-- Start of Listing --

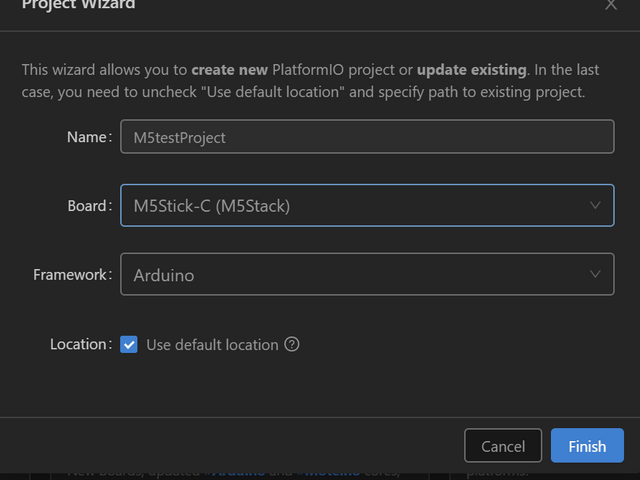Focus the Name field containing M5testProject
The image size is (640, 480).
pyautogui.click(x=366, y=138)
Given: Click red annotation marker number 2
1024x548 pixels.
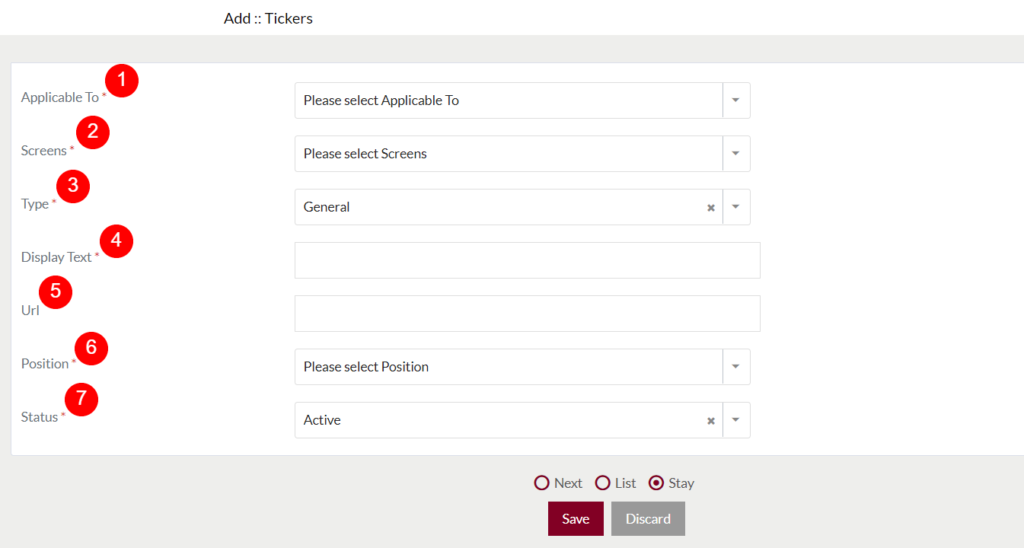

-- End of Listing --

Short problem: Reproduce the lines above verbatim, omitting the pictures.

Correct output:
Focus the Name field containing M5testProject
The image size is (640, 480).
pyautogui.click(x=366, y=138)
Given: Click red annotation marker number 2
1024x548 pixels.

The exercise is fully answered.